"Our greatest challenge today," he wrote, is "to give public voice to progressive values and take a stand for social justice. Not to shy away from the debate about moral values, but to embrace the discussion and reframe it while there's still time to have a positive impact on the current political season."
It's an admirable sentiment. But do you find something wrong with the picture when, after this inspiring exhortation, I'm asked to give money to them so they can embrace and reframe the discussion. Here's the closing pitch:
Here's what I can promise you. For the next several months one side will be swinging their 'moral values' like a blunt weapon. Either we respond peacefully but insistently with moral values of our own, respecting the broad diversity of faith in this country, or we yield the debate to them.
We believe that, in a democracy, voting is an act of faith and an act of hope.
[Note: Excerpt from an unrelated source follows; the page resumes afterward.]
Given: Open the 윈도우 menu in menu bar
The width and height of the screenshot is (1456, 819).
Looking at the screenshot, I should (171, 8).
And so is speaking up for what you believe!
I think the greatest calling for people of conscience in the year ahead is to advance our progressive morality and protect religious freedom...With the political campaign season in full swing, we urgently need your help to raise our voice and put liberal moral values into action to create a more moral society.
I got a similar letter last week from Barack Obama. The Senator goes on for a page with inspiring stories of people who stood up and said, "Yes, we can." Then he warns that "Now, we know change isn't going to be easy. It's not going to happen overnight. We're going to have to work for it and fight for it. But if you're willing to do that, then I urge you to consider a contribution of $50, $100, $250 or even more if you can to Obama for America."
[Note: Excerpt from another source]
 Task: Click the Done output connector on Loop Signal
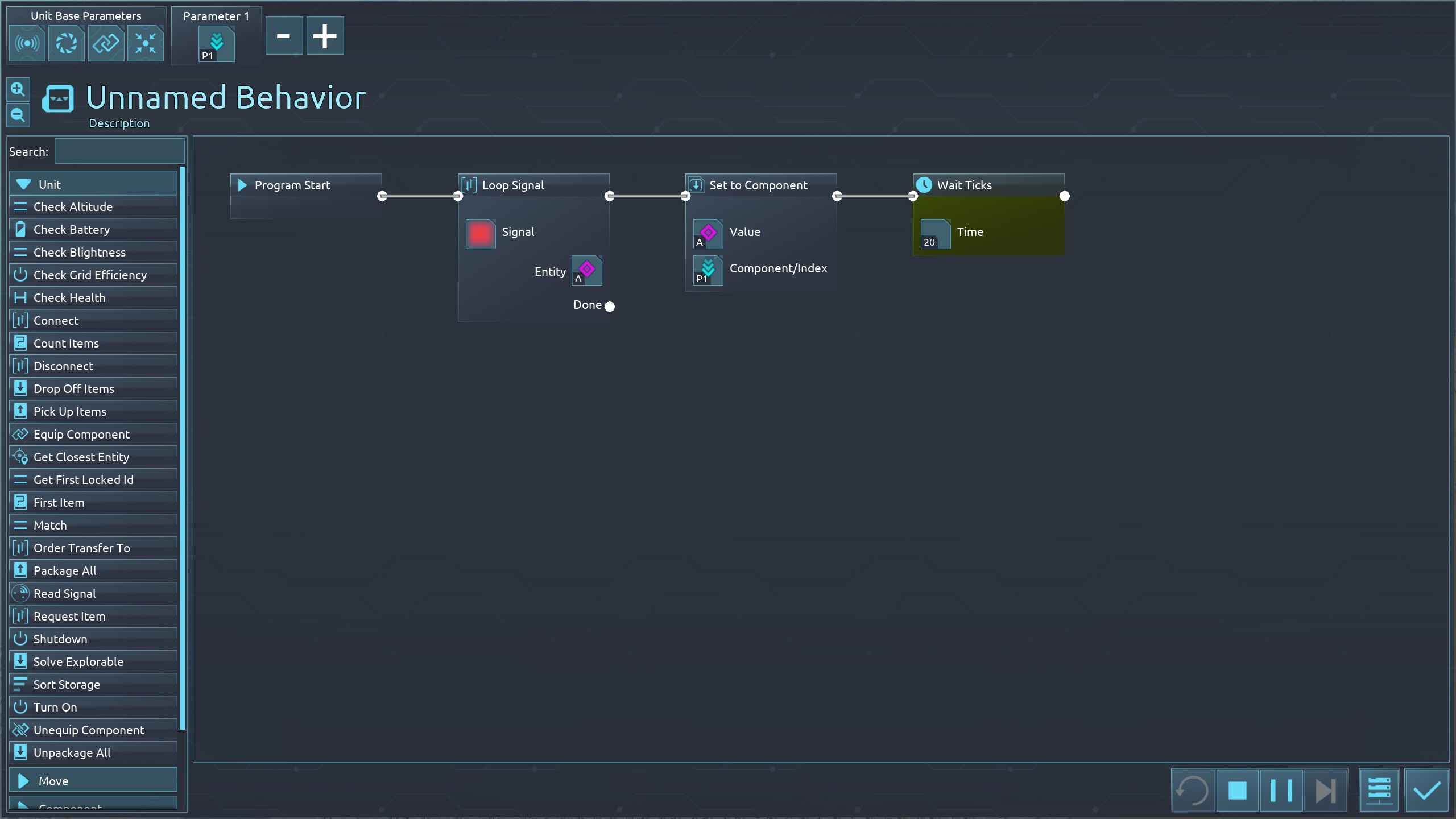(x=610, y=307)
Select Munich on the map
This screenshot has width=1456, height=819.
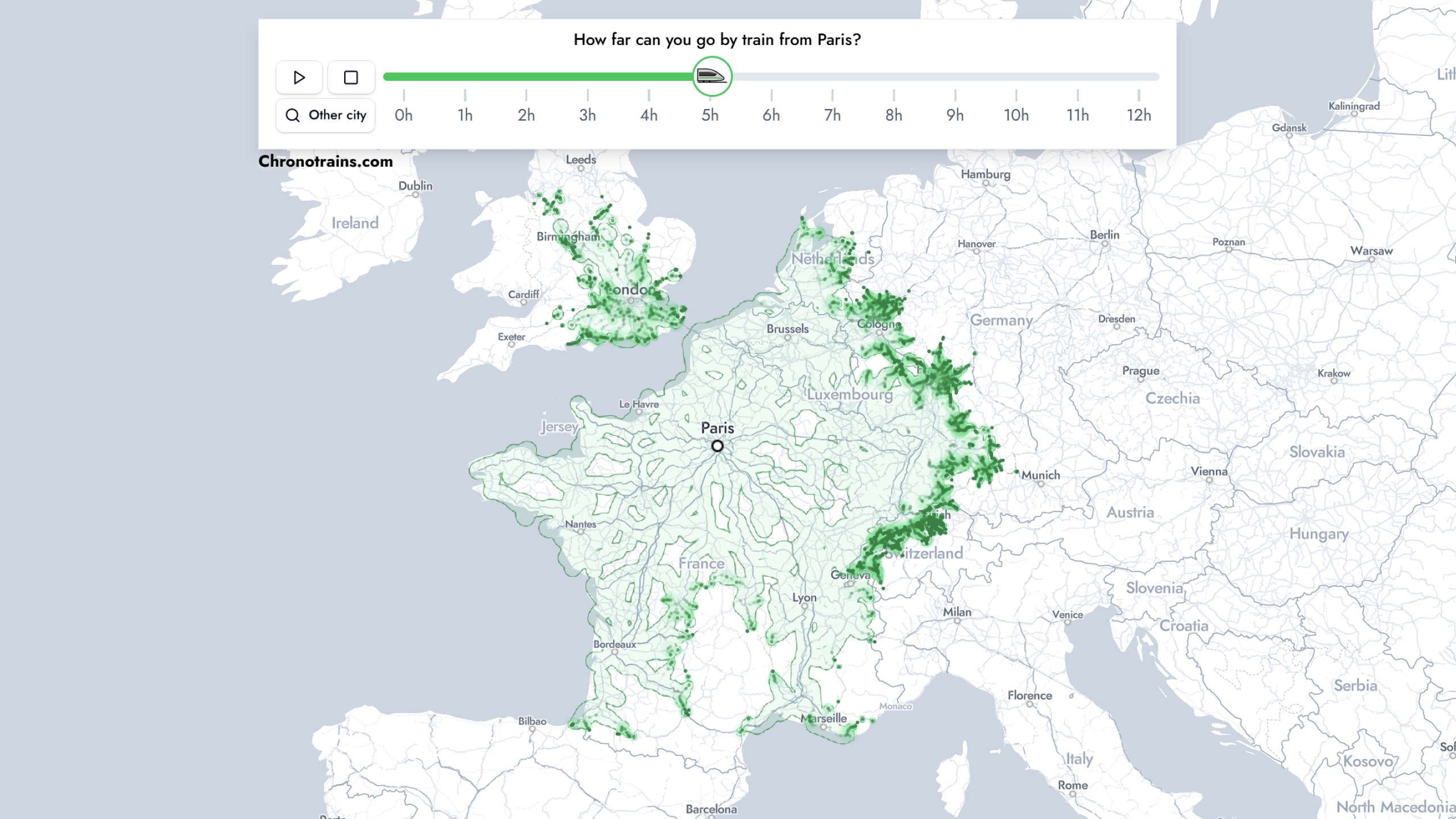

Teddy Kennedy sent a letter along with Obama's. He says "we know dreams alone do not change a nation. Action does." As for Obama, action takes the form of a donation in one of the suggested denominations.
I know that the Supreme Court once ruled that campaign donations were a form of political speech, but this is ridiculous. I thought I was a citizen in a democratic republic, and that I had a personal responsibility to make my voice heard, or my words seen, for what I believe in. I learn instead that I can best exercise my rights, best take "action," by donating money so politicians can buy commercial time and religious lobbies can -- well, I'm not sure exactly what the Unitarian Universalists intend to do, but it probably involves buying advertising space or time. Economics of scale dictate all. Freedom of speech for millions of people is best concentrated into an Obama campaign ad. Believe it or not.
Call me stubborn or even antisocial, but as long as no candidate, no party, or no lobby represents fully my own interests and beliefs, I would only be alienating my own integrity by becoming a donor for any of these fundraising machines. I speak for myself, and I write for myself on this blog. I flatter myself that I'm doing my part to advance the debate by adding an idiosyncratic viewpoint that can't be reduced or labeled in the usual way. If more people did likewise, we might sooner realize how few of us are actually represented by the Democratic or Republican parties. The more we learn to speak for ourselves rather than give others money to speak for us, the sooner we might cure ourselves of the Bipolarchy that has plagued the nation for nearly 200 years.
Who speaks for me? I do, and to a more limited extent I speak for the Think 3 Institute, but I don't claim to speak for anyone else. To everyone else I say: speak for yourselves, or obey without question.